Puri adds that construction costs have been rising at the rate of 17 percent over the last three to four years, and the budget has not provided enough measures to bring down these costs. Contrary to expectations, material costs involved in real estate construction will remain high over the near-to-medium term, which is bound to put pressure on developers’ margins.
He feels the infrastructure and manufacturing sectors have been given paramount importance, since these are job creating verticals. Banks will now be encouraged to extend long-term loans for infrastructure projects without any regulatory pre-emptions such as CRR, SLR and priority sector lending norms. This additional enforcement of banks to support the creation of infrastructure will result in faster infrastructure creation and the consequent benefits to the real estate sector.
A total of Rs 37,880 crore has also allocated a towards the NHAI for the construction of highways, and additional Rs 3,000 crore to boost road connectivity in the North-East regions. For the current year, it has targeted the completion of 8,500 kilometres of national highways, which are a known real estate catalyst and will have long-reaching implications on the markets of the cities they connect, opines Puri.
Ahmedabad and Lucknow have been singled out as special beneficiaries with the allocation of Rs 100 crore towards the deployment of Metro rail systems in the two cities. The increased connectivity will raise the scope of real estate development in the respective cities and also have an impact of property valuations over the mid to long term, he states.
He then mentions that as promised in the new government’s manifesto, it has proposed the creation of 100 smart cities across India. The budget has allocated Rs. 7060 crore towards this end, thereby giving a financial sign-off for the concept. It will have positive implications for retail real estate.
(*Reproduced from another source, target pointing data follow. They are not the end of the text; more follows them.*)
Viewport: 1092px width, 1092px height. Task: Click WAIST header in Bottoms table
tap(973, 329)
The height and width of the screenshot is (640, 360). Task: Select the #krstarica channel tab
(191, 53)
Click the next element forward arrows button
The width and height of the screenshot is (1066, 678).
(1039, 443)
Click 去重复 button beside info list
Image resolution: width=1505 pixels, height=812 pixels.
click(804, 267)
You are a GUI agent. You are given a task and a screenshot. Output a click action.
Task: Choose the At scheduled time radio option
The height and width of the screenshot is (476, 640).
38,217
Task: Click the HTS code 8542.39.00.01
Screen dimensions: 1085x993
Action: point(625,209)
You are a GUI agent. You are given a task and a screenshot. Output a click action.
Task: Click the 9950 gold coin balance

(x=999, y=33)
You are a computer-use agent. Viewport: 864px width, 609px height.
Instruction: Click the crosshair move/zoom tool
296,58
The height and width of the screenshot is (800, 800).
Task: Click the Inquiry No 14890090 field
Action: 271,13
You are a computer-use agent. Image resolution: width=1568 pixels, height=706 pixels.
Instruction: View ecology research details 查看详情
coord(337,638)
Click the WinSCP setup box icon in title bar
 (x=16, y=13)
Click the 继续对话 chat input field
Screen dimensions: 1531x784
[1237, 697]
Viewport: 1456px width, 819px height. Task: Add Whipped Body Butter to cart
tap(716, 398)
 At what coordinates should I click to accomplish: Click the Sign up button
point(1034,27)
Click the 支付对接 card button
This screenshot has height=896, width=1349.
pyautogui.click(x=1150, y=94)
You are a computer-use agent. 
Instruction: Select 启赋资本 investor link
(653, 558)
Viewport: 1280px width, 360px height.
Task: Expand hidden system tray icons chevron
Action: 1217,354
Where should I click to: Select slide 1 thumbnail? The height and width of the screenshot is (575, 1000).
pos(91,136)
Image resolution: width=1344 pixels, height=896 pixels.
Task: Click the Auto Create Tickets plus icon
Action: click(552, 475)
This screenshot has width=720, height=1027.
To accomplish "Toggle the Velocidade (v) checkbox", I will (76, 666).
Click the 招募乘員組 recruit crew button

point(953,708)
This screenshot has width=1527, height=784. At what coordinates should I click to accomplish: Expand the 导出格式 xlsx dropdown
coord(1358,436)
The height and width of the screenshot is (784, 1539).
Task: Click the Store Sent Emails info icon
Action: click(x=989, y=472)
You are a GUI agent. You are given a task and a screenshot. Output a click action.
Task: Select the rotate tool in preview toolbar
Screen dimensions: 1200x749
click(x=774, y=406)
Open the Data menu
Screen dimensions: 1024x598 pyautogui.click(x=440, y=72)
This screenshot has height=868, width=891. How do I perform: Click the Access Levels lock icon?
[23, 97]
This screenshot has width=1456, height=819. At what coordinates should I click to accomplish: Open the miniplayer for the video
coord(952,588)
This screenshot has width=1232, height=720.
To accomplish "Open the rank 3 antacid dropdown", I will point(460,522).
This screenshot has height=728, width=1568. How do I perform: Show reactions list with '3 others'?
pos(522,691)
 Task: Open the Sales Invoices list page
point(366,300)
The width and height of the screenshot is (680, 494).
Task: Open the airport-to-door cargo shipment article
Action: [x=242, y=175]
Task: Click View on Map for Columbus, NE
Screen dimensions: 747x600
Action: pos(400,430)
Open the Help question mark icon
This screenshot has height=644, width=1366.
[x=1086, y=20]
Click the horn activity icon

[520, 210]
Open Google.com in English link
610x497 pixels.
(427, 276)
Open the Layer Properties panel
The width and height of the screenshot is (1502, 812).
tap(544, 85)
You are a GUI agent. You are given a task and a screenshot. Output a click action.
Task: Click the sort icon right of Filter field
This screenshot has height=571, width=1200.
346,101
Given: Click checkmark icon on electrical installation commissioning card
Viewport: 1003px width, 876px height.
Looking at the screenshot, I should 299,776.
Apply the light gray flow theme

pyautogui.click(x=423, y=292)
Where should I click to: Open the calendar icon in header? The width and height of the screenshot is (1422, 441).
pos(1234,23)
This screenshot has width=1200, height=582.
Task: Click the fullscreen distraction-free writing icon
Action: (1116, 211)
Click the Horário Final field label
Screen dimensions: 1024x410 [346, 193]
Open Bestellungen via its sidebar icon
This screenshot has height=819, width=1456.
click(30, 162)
The country’s warehousing sector has received a boost with an allocation of Rs 5,000 crore, he points out. It will lead to positive implications for the retail real estate sector on account of a strengthened supply chain, which has been a serious requirement of the sector for a very long time. Apart from this, the budget has not provided any further benefits to the retail sector, which is a disappointment.
In his opinion, overall, the real estate sector’s expectations have not been met completely in the budget. However, given the economic situation prevailing in the country, this is not really surprising as the government needs to balance myriad issues while addressing growth. We are, however, satisfied that the real estate sector is once again headed in the right direction.